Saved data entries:
▬▬▬▬▬▬
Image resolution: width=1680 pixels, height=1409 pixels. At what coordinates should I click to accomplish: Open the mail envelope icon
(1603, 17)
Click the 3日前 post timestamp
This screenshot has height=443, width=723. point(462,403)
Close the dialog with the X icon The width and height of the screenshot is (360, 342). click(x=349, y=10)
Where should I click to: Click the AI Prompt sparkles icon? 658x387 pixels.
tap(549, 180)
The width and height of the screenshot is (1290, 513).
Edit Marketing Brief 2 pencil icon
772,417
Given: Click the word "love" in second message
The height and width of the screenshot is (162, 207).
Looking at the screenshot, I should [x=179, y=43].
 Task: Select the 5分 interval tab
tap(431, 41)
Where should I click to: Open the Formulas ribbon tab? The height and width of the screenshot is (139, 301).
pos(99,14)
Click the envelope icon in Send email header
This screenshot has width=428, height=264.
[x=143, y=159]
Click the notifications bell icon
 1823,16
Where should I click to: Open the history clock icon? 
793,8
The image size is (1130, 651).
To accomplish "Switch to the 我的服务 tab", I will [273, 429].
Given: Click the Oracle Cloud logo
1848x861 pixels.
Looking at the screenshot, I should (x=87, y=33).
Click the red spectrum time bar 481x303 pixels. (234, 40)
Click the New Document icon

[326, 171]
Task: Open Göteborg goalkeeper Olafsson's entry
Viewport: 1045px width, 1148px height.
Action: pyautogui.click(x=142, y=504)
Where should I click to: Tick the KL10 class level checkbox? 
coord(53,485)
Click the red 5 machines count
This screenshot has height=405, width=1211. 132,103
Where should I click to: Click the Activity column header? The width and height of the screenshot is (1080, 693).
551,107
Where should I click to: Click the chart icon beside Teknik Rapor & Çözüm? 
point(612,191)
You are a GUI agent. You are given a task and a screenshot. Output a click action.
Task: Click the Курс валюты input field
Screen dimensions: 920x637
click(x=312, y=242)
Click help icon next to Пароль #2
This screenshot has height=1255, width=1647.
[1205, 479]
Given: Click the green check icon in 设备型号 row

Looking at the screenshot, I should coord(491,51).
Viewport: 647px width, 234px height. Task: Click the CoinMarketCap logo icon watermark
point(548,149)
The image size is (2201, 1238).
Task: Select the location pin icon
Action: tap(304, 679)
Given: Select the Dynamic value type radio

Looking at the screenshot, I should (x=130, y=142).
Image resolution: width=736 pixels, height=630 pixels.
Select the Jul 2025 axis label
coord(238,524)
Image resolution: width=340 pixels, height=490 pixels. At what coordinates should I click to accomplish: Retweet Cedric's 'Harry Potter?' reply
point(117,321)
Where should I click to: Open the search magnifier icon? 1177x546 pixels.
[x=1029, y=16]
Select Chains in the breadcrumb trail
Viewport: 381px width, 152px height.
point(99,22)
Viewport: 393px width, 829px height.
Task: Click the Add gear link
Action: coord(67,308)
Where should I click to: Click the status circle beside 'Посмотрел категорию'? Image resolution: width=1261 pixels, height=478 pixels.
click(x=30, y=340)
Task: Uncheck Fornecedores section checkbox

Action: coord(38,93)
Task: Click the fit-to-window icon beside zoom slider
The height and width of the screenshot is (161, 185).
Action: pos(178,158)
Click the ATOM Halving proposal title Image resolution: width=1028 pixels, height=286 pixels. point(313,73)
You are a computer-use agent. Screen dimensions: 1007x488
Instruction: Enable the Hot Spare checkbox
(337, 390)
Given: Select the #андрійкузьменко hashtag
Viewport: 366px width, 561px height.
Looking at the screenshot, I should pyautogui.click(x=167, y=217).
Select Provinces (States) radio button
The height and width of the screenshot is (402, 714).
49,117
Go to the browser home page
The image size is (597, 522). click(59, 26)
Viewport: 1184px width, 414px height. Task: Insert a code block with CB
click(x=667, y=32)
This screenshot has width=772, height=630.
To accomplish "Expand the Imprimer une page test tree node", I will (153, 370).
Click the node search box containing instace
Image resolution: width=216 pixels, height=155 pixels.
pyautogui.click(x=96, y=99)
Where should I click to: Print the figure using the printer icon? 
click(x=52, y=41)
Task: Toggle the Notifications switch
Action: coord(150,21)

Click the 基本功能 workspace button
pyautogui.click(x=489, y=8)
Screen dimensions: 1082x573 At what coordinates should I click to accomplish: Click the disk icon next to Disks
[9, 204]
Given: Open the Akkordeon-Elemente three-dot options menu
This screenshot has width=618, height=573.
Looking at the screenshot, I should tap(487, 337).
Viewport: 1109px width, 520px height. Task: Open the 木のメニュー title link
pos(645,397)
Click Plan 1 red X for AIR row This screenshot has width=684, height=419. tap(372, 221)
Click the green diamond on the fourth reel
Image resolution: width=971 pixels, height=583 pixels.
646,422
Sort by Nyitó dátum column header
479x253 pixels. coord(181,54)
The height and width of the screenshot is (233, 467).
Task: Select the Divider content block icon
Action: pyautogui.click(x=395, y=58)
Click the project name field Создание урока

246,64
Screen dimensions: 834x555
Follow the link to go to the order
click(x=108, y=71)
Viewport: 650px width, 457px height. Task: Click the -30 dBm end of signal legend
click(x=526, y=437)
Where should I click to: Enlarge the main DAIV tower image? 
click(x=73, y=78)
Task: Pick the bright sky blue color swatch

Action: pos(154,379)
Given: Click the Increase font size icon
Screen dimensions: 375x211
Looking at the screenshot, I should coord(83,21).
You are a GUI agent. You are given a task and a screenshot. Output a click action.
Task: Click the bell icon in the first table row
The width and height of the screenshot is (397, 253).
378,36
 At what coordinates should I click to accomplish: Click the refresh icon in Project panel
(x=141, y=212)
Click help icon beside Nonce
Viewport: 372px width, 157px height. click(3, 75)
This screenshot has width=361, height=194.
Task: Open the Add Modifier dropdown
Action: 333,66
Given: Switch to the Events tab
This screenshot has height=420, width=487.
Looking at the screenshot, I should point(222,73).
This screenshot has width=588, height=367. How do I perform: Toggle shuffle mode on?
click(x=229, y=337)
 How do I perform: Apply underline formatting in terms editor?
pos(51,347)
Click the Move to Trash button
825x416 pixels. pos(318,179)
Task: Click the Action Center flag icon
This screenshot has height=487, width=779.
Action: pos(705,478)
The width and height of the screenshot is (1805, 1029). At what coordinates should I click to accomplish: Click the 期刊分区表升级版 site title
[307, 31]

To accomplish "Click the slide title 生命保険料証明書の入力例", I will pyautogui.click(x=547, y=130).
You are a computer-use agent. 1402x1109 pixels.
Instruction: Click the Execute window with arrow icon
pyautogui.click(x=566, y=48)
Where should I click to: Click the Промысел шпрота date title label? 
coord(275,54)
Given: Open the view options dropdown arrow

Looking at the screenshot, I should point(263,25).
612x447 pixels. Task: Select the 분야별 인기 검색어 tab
▬▬▬▬▬▬
• _Exercise goal_: Reproduce verbatim the lines from the one containing "Viewport: 650px width, 457px" through the one containing "Action: pos(705,478)", both included.

• _Expected answer_:
Viewport: 650px width, 457px height. Task: Click the -30 dBm end of signal legend
click(x=526, y=437)
Where should I click to: Enlarge the main DAIV tower image? 
click(x=73, y=78)
Task: Pick the bright sky blue color swatch

Action: pos(154,379)
Given: Click the Increase font size icon
Screen dimensions: 375x211
Looking at the screenshot, I should coord(83,21).
You are a GUI agent. You are given a task and a screenshot. Output a click action.
Task: Click the bell icon in the first table row
The width and height of the screenshot is (397, 253).
378,36
 At what coordinates should I click to accomplish: Click the refresh icon in Project panel
(x=141, y=212)
Click help icon beside Nonce
Viewport: 372px width, 157px height. click(3, 75)
This screenshot has width=361, height=194.
Task: Open the Add Modifier dropdown
Action: 333,66
Given: Switch to the Events tab
This screenshot has height=420, width=487.
Looking at the screenshot, I should point(222,73).
This screenshot has width=588, height=367. How do I perform: Toggle shuffle mode on?
click(x=229, y=337)
 How do I perform: Apply underline formatting in terms editor?
pos(51,347)
Click the Move to Trash button
825x416 pixels. pos(318,179)
Task: Click the Action Center flag icon
This screenshot has height=487, width=779.
Action: pos(705,478)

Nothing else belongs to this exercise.